The updated housing element, required to show “substantial compliance with state law,” took the full weight of resident’s concerns, deeper research from city staff, changes in state law, and the many controversies involved in changing housing policies.
The council’s last discussion on December 10, 2021, included support for incremental infill, compliance with SB9, offering special developmental incentives to redevelop shopping centers, and building housing in industrial and commercial areas. The update was back in front of the council owing to the fact that the last submission from the city to the state had been held to be inadequate, and the state returned it for further improvement. While there were no updates on the ‘negative declaration’ for the Environmental Impact Report (meaning that the updated housing element would not negatively impact the environment,) there would be another EIR attached to the General Plan Update when that is submitted.
Comments on the item drew 62 speakers, and took more than an hour to process. Nancy Barba, who spoke as a private citizen, not from her place on the Planning Commission, held that, “I agree that there is [more that needs to be done,] but as it is, I think the city and staff have done the best job possible.”
While the detailed report is still subject to comment and further revision, the state’s deadline will be met.
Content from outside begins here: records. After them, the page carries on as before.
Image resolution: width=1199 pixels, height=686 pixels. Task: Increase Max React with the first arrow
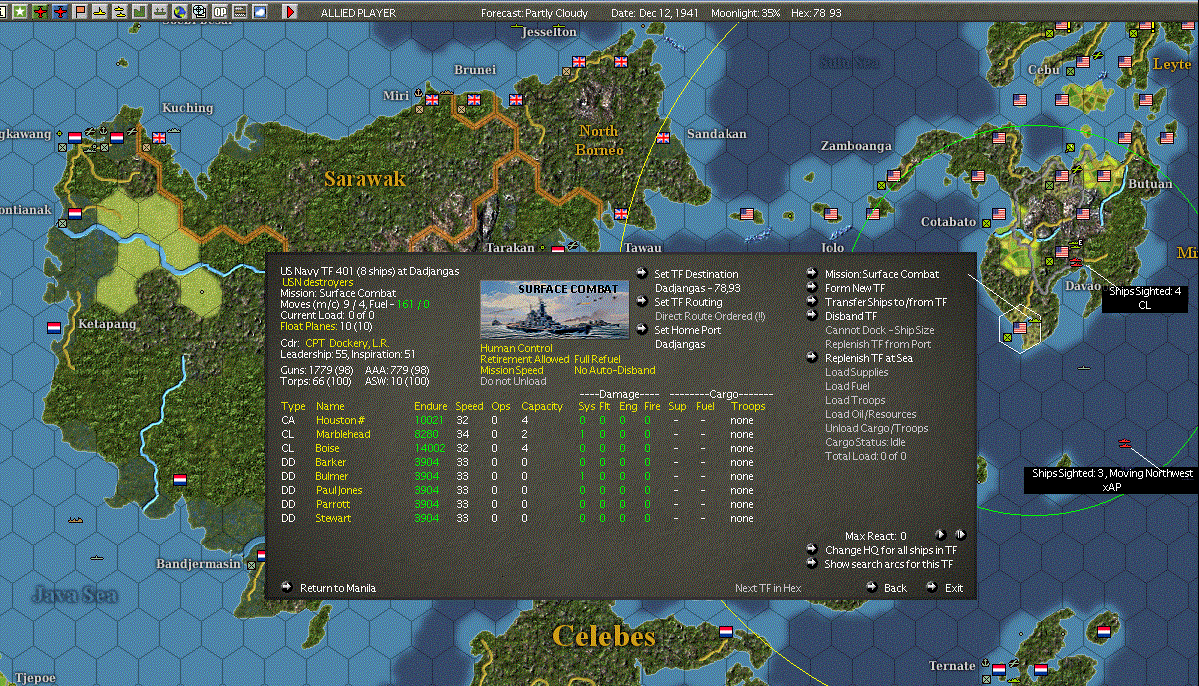[940, 535]
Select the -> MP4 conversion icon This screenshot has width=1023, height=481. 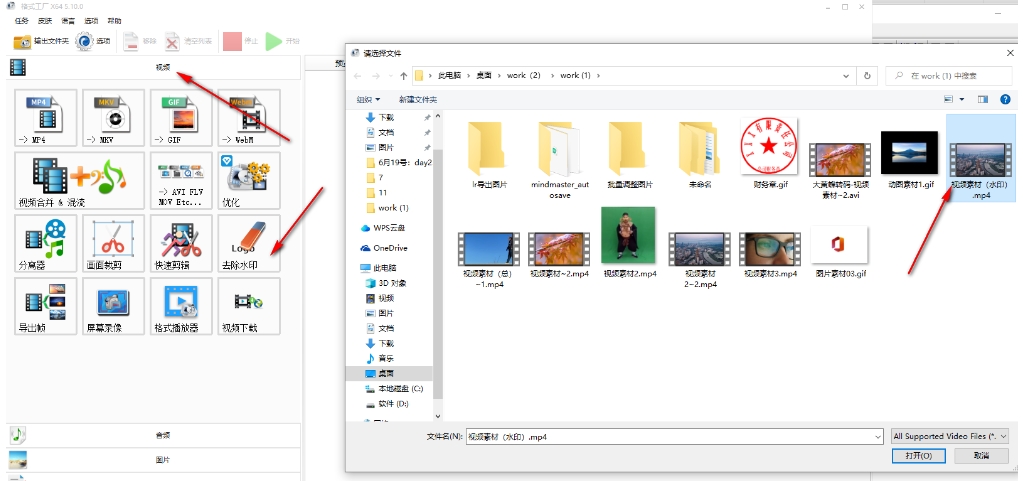[45, 119]
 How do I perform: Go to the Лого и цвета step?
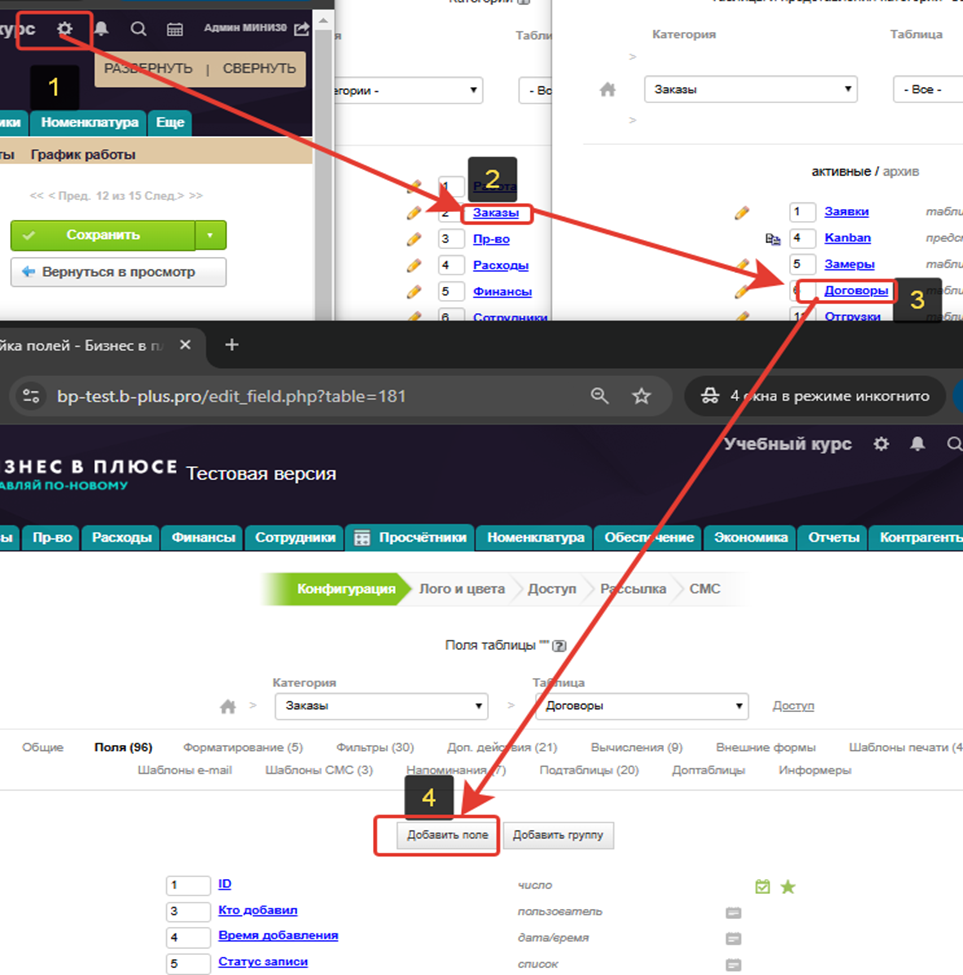(x=462, y=589)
Online, Council member Alex Fisch offered “Despite good work by city staff [and] a ton of great community input, I have grave, well-founded concerns that our housing element does not yet substantially comply with California law. I will express those [concerns] on the public record soon.”
The meeting was colored by extreme emotion from both the council and the speakers, but the fate of the Updated Housing Element will move forward over whatever bumps arise.
You buried the lead. The housing element was adopted under a legal maneuver by Former Mayor Fisch that completely cut off debate and input from the Council Members. The public deserves to hear what everyone had to say. They should have followed Mayor Lee’s request to set up a special meeting to continue discussing the issue.